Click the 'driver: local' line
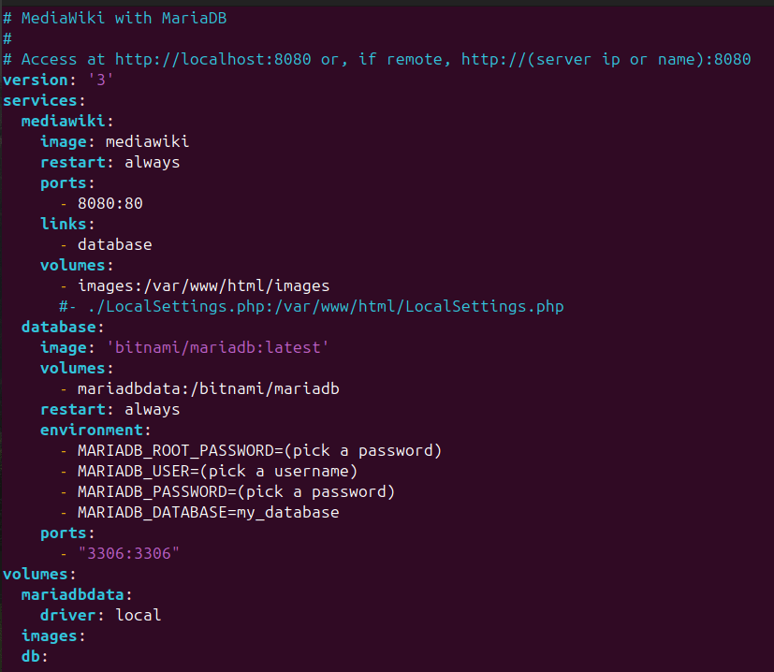This screenshot has width=774, height=672. click(x=100, y=615)
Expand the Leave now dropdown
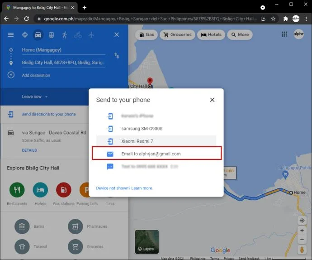 [35, 96]
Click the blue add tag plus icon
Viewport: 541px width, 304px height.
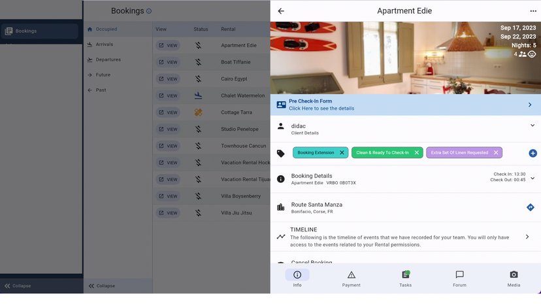(533, 153)
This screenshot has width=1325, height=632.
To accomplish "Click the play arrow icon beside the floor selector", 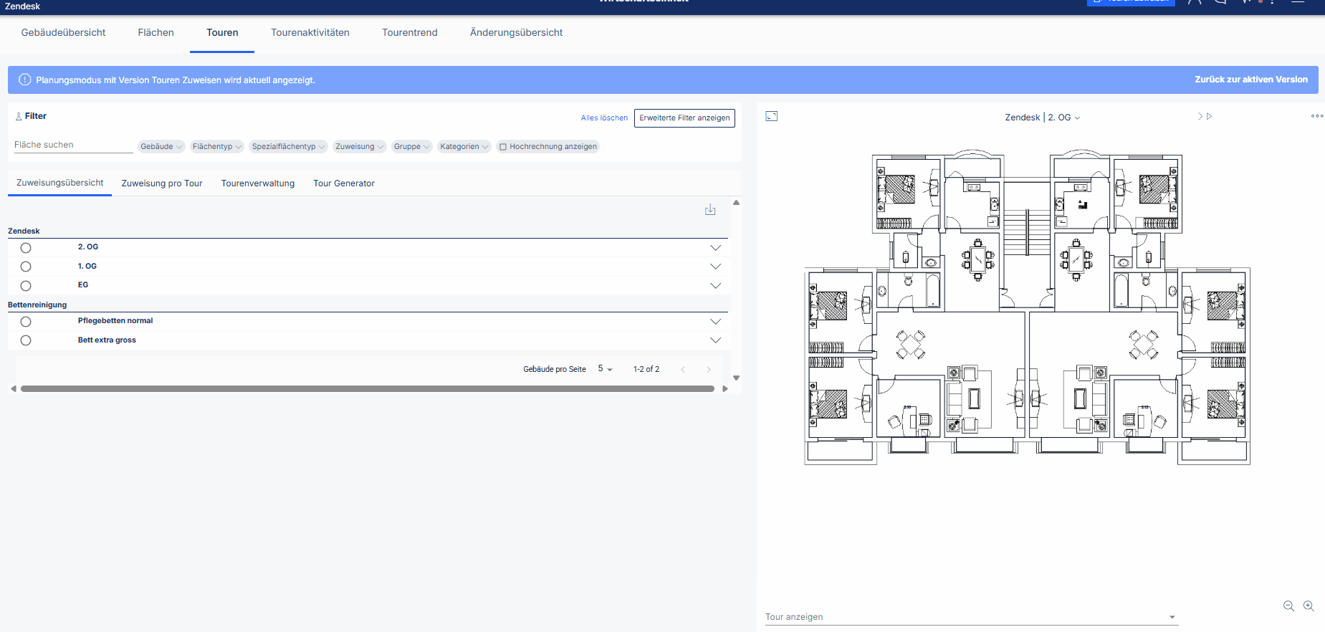I will coord(1210,116).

● **Task directions**:
No pictures belong in the answer, only the lines from the top of the listing through the line containing "This screenshot has width=1325, height=632.", repeated word for word.

● **Result of this task**:
Click the 'driver: local' line
This screenshot has width=774, height=672. click(x=100, y=615)
Expand the Leave now dropdown
 [35, 96]
Click the blue add tag plus icon
Viewport: 541px width, 304px height.
(533, 153)
This screenshot has width=1325, height=632.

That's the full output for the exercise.